===== Information given =====

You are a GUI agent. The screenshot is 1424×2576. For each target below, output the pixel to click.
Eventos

=====
===== Information given =====

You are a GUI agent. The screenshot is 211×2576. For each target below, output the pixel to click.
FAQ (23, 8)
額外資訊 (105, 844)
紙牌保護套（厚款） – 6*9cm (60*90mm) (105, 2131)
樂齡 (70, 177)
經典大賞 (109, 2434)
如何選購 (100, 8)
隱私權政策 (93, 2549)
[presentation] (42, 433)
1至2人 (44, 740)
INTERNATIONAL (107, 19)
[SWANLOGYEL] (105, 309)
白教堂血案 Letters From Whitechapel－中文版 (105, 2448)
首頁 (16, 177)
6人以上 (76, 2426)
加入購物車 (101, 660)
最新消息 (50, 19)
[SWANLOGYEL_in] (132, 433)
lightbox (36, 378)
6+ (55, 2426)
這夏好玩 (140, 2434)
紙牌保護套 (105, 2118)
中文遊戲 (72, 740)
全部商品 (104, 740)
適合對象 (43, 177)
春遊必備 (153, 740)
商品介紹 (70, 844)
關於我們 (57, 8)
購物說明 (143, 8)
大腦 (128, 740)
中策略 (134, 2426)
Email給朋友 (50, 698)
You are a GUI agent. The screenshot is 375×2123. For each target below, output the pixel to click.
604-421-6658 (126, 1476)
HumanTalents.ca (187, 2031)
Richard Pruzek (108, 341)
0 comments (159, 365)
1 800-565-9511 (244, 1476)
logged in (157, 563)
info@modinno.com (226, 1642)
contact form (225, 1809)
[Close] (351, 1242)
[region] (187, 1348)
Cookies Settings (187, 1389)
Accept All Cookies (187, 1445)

=====
===== Information given =====

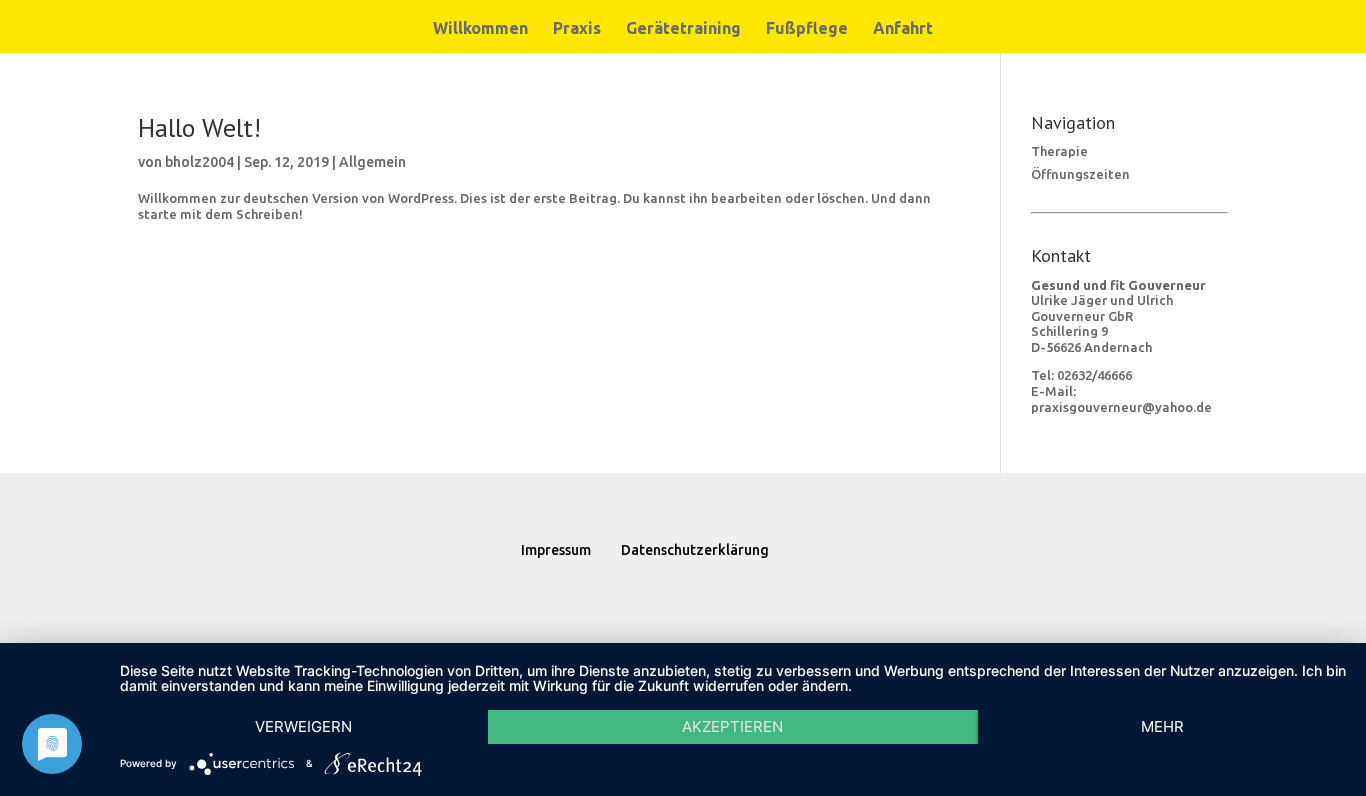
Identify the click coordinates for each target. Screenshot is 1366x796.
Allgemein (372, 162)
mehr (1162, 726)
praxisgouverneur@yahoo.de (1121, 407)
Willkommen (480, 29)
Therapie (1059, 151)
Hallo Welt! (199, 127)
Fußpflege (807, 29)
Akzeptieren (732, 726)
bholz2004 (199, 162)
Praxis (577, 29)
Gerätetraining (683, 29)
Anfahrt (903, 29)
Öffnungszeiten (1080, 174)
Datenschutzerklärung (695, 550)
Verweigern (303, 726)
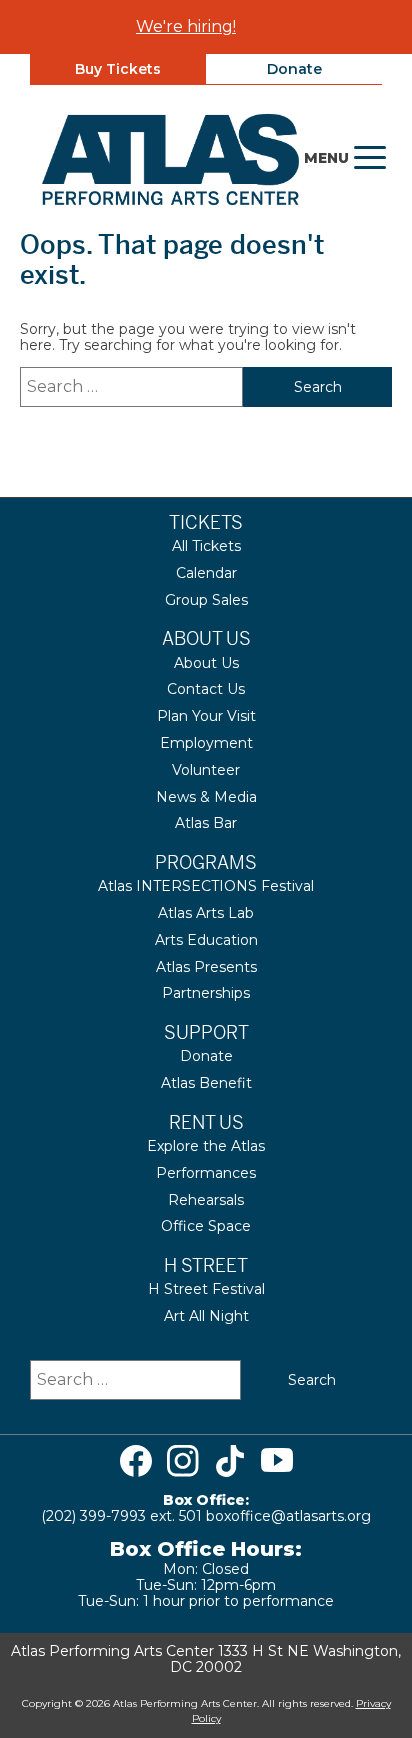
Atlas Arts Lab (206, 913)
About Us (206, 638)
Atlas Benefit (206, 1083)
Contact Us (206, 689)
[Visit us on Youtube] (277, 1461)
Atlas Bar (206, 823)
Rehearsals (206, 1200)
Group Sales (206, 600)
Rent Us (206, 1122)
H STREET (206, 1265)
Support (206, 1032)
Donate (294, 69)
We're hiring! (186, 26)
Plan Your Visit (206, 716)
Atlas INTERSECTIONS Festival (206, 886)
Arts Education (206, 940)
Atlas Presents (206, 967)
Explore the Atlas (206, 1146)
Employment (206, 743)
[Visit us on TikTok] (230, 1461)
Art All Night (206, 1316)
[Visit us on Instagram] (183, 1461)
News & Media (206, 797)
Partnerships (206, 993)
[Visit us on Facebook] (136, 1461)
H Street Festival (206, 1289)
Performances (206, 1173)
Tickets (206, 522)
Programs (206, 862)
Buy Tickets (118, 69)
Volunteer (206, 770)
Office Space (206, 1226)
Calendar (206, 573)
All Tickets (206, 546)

=====

Respond with the number of lines in the entries that include the string "Cookies", and nothing besides.

2